HI jokes
What do you call a cow that's beating his meat? Beef stroganoff!
"He scratched his face up, detective. That did it."
"Did I do that?"
Why did Mr. Peanut die?
His cane snapped!
Did you know if you give a guy a plane ticket, he flies once, but if you push him out of a plane, he flies for the rest of his life.

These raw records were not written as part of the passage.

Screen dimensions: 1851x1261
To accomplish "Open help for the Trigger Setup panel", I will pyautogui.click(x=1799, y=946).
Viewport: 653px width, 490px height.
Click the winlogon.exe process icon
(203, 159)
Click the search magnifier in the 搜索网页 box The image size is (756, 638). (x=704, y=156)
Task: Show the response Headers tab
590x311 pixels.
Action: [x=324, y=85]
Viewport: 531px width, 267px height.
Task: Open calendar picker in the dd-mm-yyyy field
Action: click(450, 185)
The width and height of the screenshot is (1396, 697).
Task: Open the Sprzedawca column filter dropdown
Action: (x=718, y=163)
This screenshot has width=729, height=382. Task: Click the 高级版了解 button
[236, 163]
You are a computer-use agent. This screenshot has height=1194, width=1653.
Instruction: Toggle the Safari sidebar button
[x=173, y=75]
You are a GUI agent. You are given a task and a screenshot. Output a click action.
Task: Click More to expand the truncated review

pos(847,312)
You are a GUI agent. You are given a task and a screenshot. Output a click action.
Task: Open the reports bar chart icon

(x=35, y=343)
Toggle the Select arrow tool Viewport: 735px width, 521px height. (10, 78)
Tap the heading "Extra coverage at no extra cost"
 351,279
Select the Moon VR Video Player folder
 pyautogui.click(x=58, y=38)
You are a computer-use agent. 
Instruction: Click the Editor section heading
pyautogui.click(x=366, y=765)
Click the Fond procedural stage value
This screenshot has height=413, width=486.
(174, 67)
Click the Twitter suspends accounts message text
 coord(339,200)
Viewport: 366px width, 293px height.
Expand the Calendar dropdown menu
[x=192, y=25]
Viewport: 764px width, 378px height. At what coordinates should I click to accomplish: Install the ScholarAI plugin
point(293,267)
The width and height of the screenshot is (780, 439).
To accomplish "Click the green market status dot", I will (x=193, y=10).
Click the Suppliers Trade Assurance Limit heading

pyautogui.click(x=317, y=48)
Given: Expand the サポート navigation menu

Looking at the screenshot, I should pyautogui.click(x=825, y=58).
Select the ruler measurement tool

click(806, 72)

Why does Job have an Area 51 head? Because his head is the shape of a 🦖.
Once a boy named penis had a crush on a girl named vagina. Their teacher found out and explained not to bump into each other; as innocence, they said yes.
One day, penis found his teacher in the bed naked masturbating. The teacher wanted hardcore anal sex, but vagina found it out and went to see them. The teacher told vagina that it's normal. Penis said, "Gosh, that it's normal, I put my dildo in vagina's pussy." Then they three had a hell of a time and they all were pleasured, but after six months, they both had a child, one named dildo and another named pussy.
So, narrated, it can be told that penis had sex with vagina and her teacher normally but ended up getting a dildo and pussy.
What did the banana say to Ethan, Ryan, and Cooper?
"Hi!"
Hi Eric Le!
Hi Ethan!
Why did the hedgehog cross the road?
To check in on his flat mate.
Why did the elephant get kicked out of the public pool?
Because he kept on dropping his trunks! 🤣🤣🤣🤣
Hi.
Hi hi hug hi huh hi hi.
A man books a session to see a therapist, as he claims he has a strong fear of the 15th, 9th and 3rd letters of the alphabet. So once the therapist, let's call him Frank, has jotted that down on his notebook, he says, "Oh, I see."
Why did the little boy drop his ice cream?
Because he was hit by a bus.
Hi, I did not text back to text her and dad, now I’m texting her. Now I’m.
I love myself.
Hi, how are you doing today?
Hi, how are you? Busy doing today, did I have...
Hi huuuuuy.
Hi, how are you? Busy doing right? I just texted. Me and my dad were going home and walk home and I got home.